Records from a data source
•••

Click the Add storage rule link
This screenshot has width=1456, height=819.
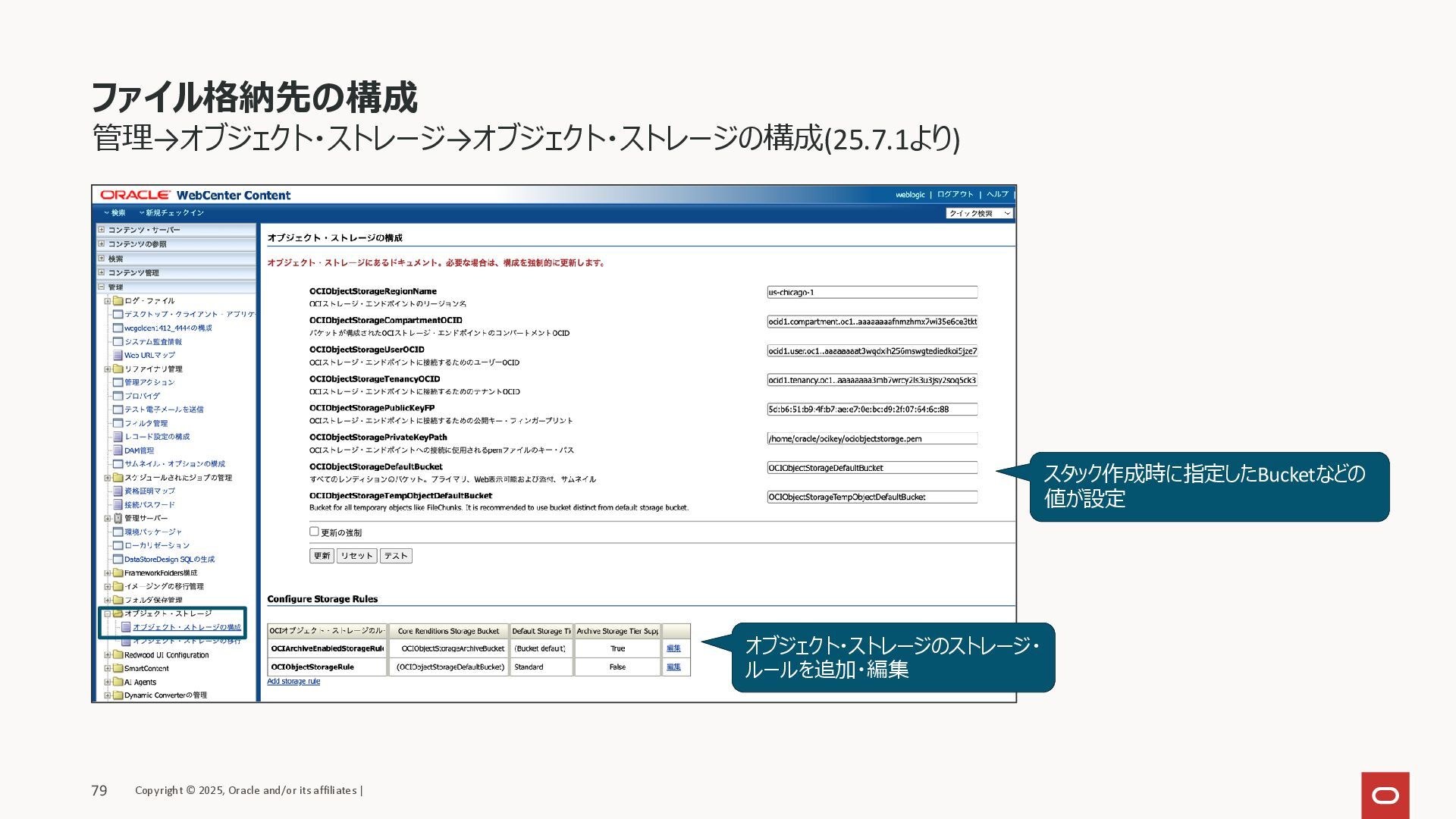click(293, 682)
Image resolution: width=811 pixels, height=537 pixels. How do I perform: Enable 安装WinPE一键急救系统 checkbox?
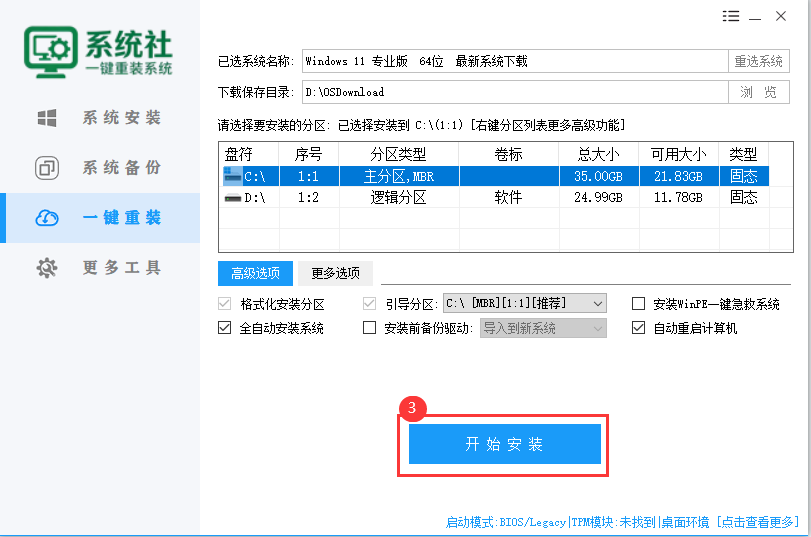(639, 304)
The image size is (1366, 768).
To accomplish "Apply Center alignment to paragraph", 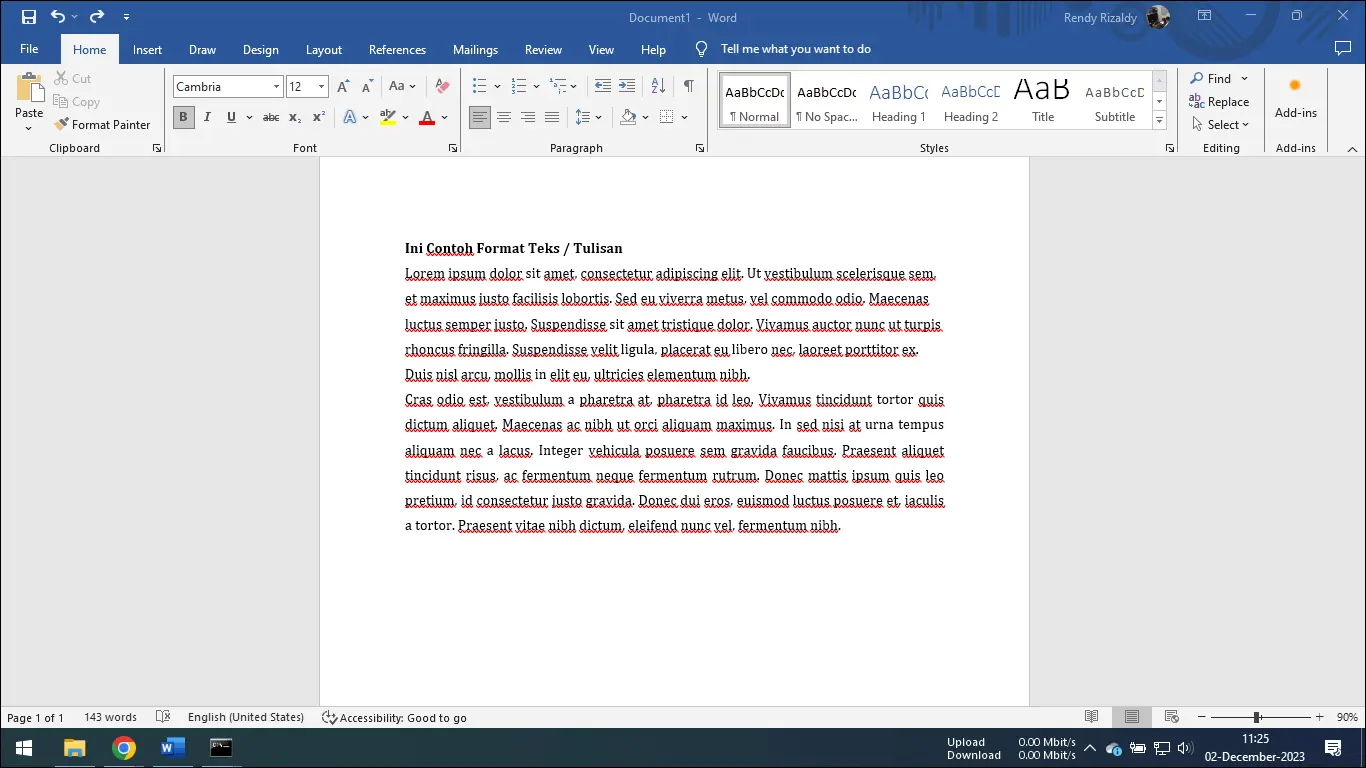I will [504, 118].
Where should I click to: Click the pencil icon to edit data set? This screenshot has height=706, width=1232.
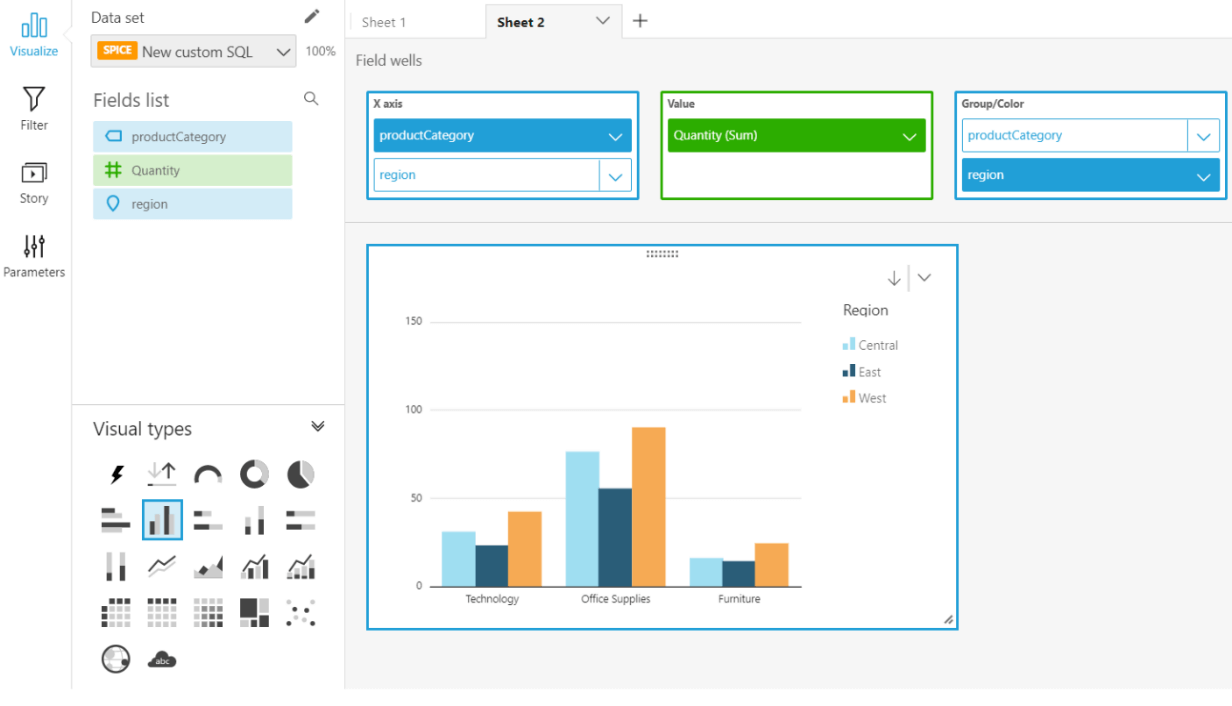pos(312,16)

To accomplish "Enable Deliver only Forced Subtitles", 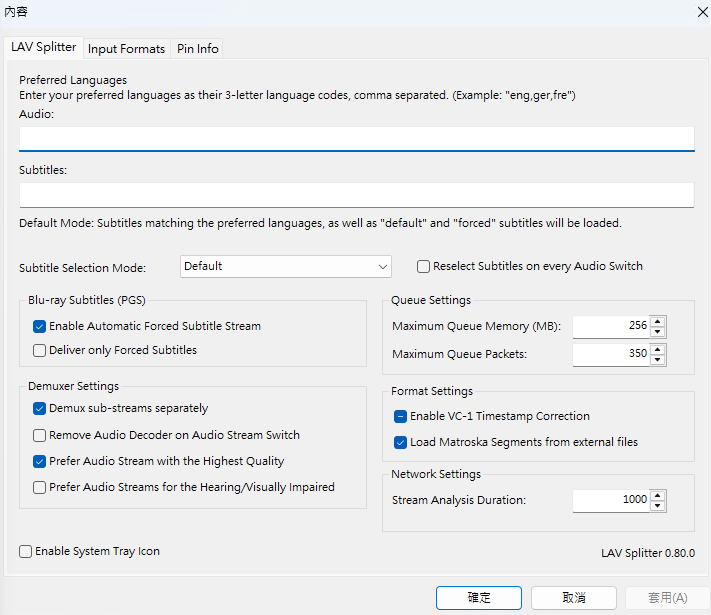I will (x=40, y=350).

•••

* **AIM**
Collect every line of the rows above that contains the string "This". Letter case must match.

* **WORKED SOLUTION**
This screenshot has width=1456, height=819.
Where should I click to: Click the pencil icon to edit data set? This screenshot has height=706, width=1232.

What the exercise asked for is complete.